Opened 2 years ago

Closed 20 months ago

Last modified 19 months ago

#2976 closed Task (fixed)

Improve storage of URLs, normalization at DB Level

Reported by: EZdesign Owned by: EZdesign
Priority: major Milestone: 1.12.x - Piwik 1.12.x
Component: Core Keywords:
Cc: Sensitive: no

Description (last modified by EZdesign)

Problem

Pages might have multiple URLs, especially if a site has multiple domains.

The basic cases are

  1. Alias domains
  2. With and without www
  3. http and https

Current solution

  • For the Actions report, normalization is done implicitly in Piwik_Actions::getActionExplodedNames. The domain is removed, which takes care of (2) and (3). It also handles (1) correctly if the domains are real aliases, but it fails if the aliases are domain1.com/ and domain2.com/something/.
  • For the segement pageUrl, one can use =@ (i.e. contains) and omit domain and protocol.

Why this is not enough

For upcoming features, we need data based on URLs. One URL might have multiple idactions.

Using WHERE idaction IN ( ... ) works in some cases but not always. E.g. if you want the pages visitors viewed directly after a certain page you can use idaction_url_ref IN ( ... ) but you cannot recognize aliases in the result (column idaction) on the DB level.

Proposed solution

  1. Do some normalization before writing to log_action. We would not record protocol and www for page URLs ie. type == TYPE_ACTION_URL == 1.
  2. Add the information about protocol and www as a TINYINT to log_action. 1 = http://, 2 = http://www, 3 = https://, 4 = https://www. This information is added when new actions are inserted and never modified. It can be used to reconstruct the full URL. When actions should be tracked with the same URL but different TINYINT, use the existing idaction.
  3. Analysis can be done without worrying about problem (2) and (3).
  4. Problem (4) - alias domains - is acceptable. Maybe we can add a switch to the site configuration where users can configure Piwik to treat the domains as aliases. If set, the alias domains will be replaced with the main domain when tracking. By default, this option is off.
  5. We need to upgrade existing databases. Transform log_action, find duplicates, change foreign keys to duplicates in other tables, remove duplicates. Ideally, this is done without using stored procedures / functions and without data shipping to PHP.

Change History (24)

comment:1 Changed 2 years ago by vipsoft (robocoder)

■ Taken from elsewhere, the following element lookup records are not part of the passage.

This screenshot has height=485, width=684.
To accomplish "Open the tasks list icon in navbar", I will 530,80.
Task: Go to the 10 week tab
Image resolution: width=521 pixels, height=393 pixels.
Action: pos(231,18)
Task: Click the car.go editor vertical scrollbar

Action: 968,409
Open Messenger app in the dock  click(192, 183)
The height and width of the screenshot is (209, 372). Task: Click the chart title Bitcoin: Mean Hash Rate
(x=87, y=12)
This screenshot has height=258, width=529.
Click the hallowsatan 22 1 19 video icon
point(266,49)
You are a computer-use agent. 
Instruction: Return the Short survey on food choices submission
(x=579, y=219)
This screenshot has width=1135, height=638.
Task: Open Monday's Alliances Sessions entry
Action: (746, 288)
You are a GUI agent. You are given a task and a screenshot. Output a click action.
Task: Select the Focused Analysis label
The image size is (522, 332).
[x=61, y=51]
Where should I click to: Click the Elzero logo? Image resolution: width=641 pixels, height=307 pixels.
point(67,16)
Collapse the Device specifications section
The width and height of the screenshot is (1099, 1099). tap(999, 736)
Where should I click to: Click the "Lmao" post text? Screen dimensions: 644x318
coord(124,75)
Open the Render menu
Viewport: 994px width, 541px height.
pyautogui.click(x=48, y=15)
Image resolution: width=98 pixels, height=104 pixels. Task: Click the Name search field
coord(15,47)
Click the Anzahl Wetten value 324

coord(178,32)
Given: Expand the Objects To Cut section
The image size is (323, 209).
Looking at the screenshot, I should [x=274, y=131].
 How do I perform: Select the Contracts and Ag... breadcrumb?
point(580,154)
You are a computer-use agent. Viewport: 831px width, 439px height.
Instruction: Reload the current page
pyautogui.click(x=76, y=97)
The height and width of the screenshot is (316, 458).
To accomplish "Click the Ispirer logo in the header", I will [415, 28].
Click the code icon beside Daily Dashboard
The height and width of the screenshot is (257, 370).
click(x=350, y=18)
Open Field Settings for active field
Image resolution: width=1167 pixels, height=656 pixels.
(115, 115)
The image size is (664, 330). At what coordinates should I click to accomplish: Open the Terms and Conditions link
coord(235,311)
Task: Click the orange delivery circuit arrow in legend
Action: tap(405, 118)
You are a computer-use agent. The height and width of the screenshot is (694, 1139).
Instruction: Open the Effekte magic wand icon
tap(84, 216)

  • Description modified (diff)

s/remote/remove/

comment:2 Changed 2 years ago by vipsoft (robocoder)

I think this is an acceptable edge case. From prior discussion, SEO would discourage the use of alias domains.

comment:3 Changed 2 years ago by matt (mattab)

We need to focus on performance, because this feature will be potentially very slow. We can't afford adding a new field to log_action to deal with this edge case. To maximise performance, solution 4) is the way to go. It is not a big drawback IMO because most websites do not use alias.

vote for wontfix/worksforme/ acceptable edge case.

comment:4 Changed 2 years ago by matt (mattab)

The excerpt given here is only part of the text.